Humans have made several attempts to keep striped dolphins in captivity, as is commonly done with species like the common bottlenose dolphin but most of such efforts failed. Although the Taiji Whale Museum has succeeded in keeping some in captivity.
Striped dolphins are one of species specifically hunted in the infamous Taiji dolphin drive hunt.
8) Reproduction Details
Research suggests that females in the Mediterranean reach sexual maturity at 12 years while their kind in the Pacific do same at between seven and 9 years old. The specific mating system of these dolphins is not too clear but it appears males mate with multiple females.
Calves are born every three or four years after a gestation period of 12 months. Newborns are 1 meter (3 feet) long and weigh 10 kg (22 lbs.)

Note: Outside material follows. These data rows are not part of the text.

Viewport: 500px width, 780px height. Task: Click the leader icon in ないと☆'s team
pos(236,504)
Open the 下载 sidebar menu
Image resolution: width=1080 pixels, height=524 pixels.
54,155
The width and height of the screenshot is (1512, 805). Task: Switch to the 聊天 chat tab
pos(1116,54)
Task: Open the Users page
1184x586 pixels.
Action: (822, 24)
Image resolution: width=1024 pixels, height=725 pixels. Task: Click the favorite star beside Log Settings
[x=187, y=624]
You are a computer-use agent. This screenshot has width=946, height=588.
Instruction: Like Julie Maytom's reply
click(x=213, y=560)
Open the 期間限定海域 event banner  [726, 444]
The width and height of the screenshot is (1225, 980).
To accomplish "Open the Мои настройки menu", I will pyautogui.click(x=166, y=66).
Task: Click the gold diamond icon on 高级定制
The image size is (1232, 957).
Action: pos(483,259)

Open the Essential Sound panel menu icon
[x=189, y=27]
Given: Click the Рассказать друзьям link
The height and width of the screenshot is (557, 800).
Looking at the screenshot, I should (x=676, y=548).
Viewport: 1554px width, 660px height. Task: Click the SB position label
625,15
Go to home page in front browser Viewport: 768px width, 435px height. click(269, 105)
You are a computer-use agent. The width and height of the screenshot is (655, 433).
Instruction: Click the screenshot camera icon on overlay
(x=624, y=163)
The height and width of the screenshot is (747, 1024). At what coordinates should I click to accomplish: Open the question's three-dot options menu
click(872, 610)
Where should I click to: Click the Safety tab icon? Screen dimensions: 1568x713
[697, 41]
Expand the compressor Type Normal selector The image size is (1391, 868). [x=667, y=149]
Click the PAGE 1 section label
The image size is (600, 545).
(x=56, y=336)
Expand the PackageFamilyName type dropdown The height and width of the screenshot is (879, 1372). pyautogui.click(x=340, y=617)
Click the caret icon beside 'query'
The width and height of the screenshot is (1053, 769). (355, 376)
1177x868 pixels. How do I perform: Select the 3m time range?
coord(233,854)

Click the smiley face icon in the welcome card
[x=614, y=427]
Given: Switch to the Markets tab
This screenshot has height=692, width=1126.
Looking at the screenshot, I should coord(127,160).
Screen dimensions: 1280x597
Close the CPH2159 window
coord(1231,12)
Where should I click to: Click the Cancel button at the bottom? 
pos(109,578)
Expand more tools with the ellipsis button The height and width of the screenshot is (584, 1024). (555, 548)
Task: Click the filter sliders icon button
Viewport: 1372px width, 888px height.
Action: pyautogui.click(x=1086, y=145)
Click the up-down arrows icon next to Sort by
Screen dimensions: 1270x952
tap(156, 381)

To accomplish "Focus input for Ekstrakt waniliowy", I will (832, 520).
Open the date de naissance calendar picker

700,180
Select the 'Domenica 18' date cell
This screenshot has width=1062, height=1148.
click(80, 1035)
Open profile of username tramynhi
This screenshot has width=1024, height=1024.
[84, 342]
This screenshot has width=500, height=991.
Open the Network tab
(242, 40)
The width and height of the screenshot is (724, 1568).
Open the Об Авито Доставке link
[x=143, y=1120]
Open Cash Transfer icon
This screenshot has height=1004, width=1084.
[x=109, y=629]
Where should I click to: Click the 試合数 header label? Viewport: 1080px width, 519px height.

9) Diet/Hunting Pattern of The Striped Dolphin
Striped dolphins eat, squid, octopus, bony fish, krill, and other crustaceans. They can dive down to 700 meters (2,300 feet) to hunt deeper-dwelling species.
10) Population And Conservation Status
Striped dolphins remains one of the most abundant and widespread dolphins in the world. They are very common in all areas of its range, but some areas of low population exists.
The total estimated population is over two million.
The striped dolphin is protected under several international agreements. For example, the Convention on the Conservation of Migratory Species of Wild Animals (CMS), and so on.
The IUCN lists this dolphin as a Least Concern Species.
11) Ancestry And History
Franz Meyen was the first person to describe this dolphin in 1833. The closest relatives of the striped dolphin are the Clymene dolphin, the Atlantic spotted dolphin, and the Indo-Pacific bottlenose dolphin.
Its scientific name coeruleoalba comes from the Latin words caeruleus (dark blue) and albus (white) in respects to the coloring on its body.
12) Distribution And Habitat
These are very well distributed, cosmopolitan dolphins.
They are found in tropical and warm temperate waters around Greenland, northern Europe (the UK and Denmark), the Mediterranean Sea, Japan on to Argentina, South Africa, then Western Australia, and New Zealand.
Other sightings are around the Gulf of Mexico, Hawaii, the Indian Ocean, and the Pacific Ocean.